▶ _What needs to be done_
Can you write out all the rows below again, requests included, with every coordinate in the answers shifted up by 76? Leave the pictures out of your answer.

▶ _Information supplied_
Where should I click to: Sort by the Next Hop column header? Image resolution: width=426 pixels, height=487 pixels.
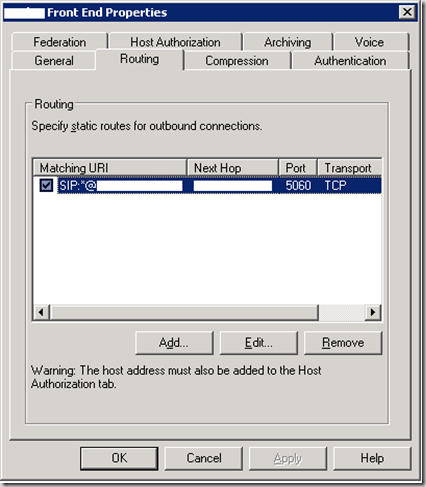[233, 168]
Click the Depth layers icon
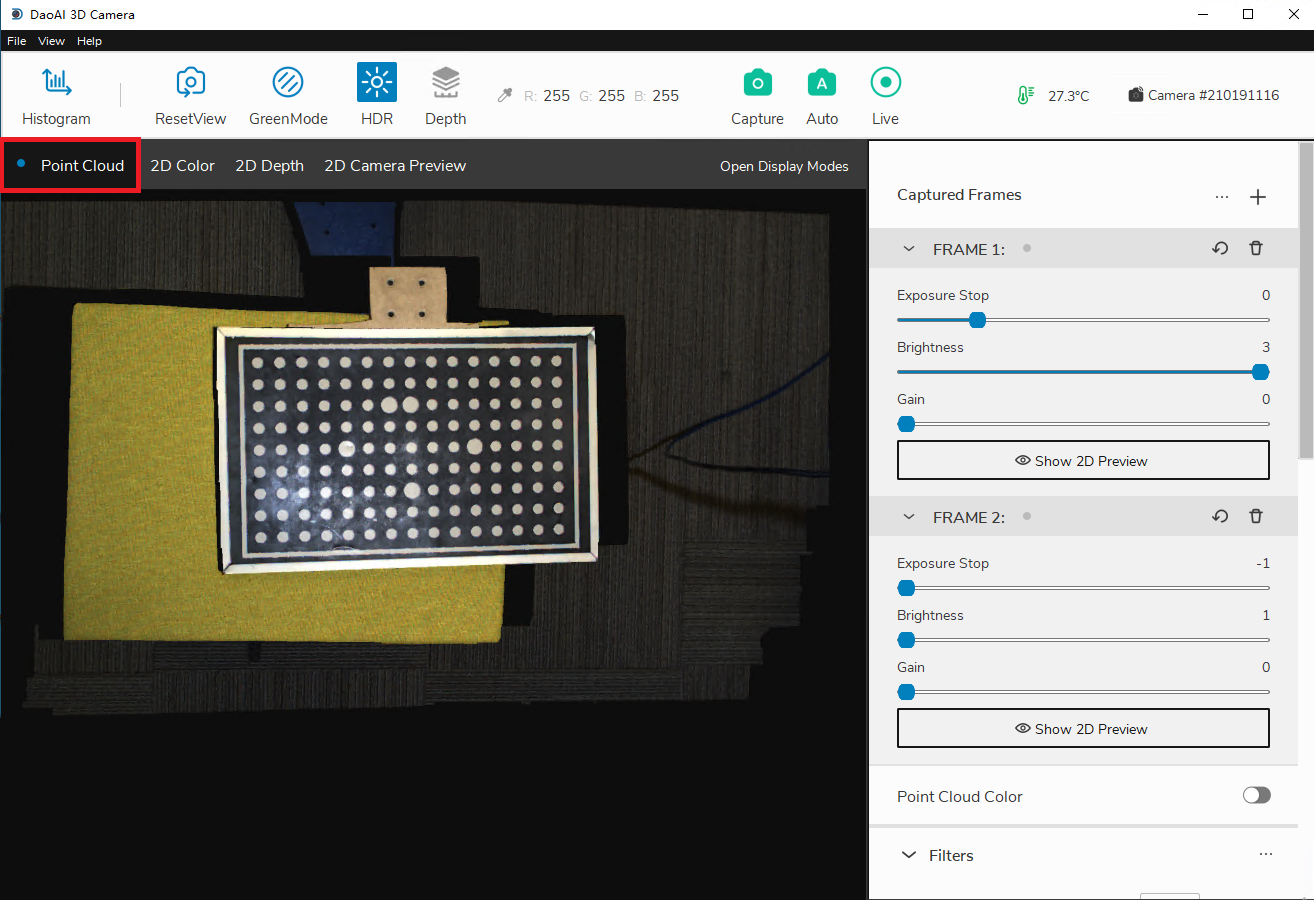 coord(445,83)
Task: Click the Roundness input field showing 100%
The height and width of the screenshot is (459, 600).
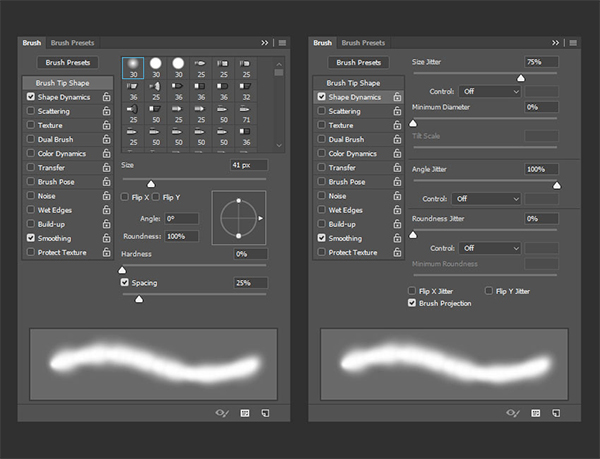Action: [182, 236]
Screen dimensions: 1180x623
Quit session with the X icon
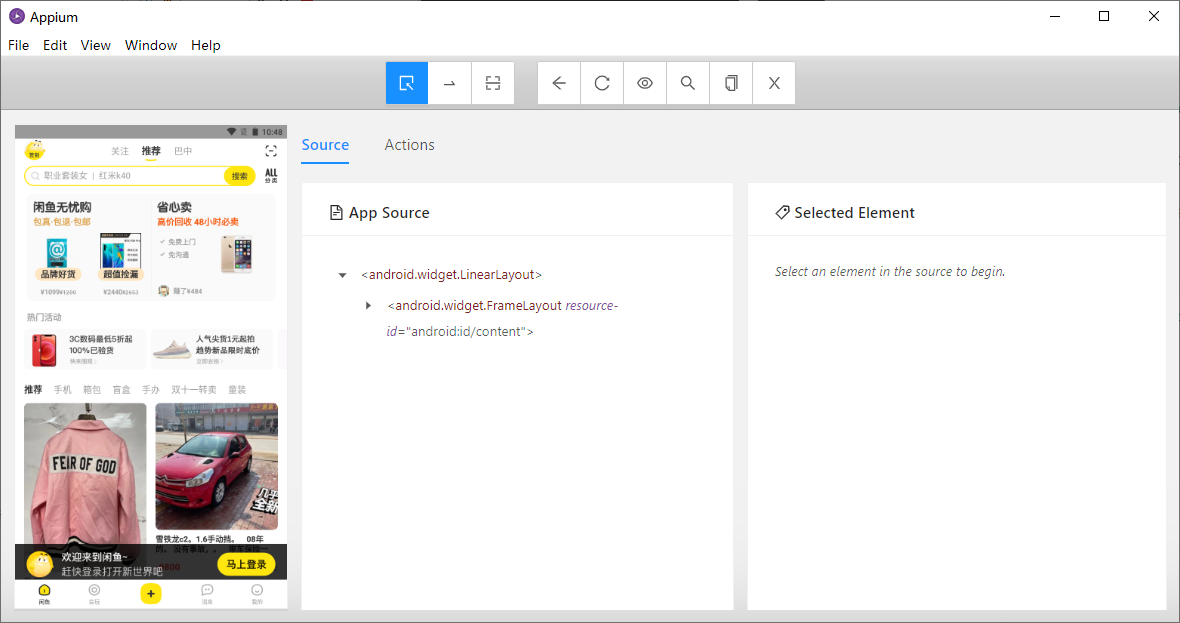(x=774, y=83)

▶ _Reply to the task_
Where should I click to: Sort by the Next Hop column header? Image resolution: width=426 pixels, height=487 pixels.
[309, 244]
Click the Depth layers icon
 coord(521,159)
Task: Click the Roundness input field showing 100%
The height and width of the screenshot is (459, 600).
Action: [258, 312]
Screen dimensions: 1180x623
Quit session with the X icon
(x=850, y=159)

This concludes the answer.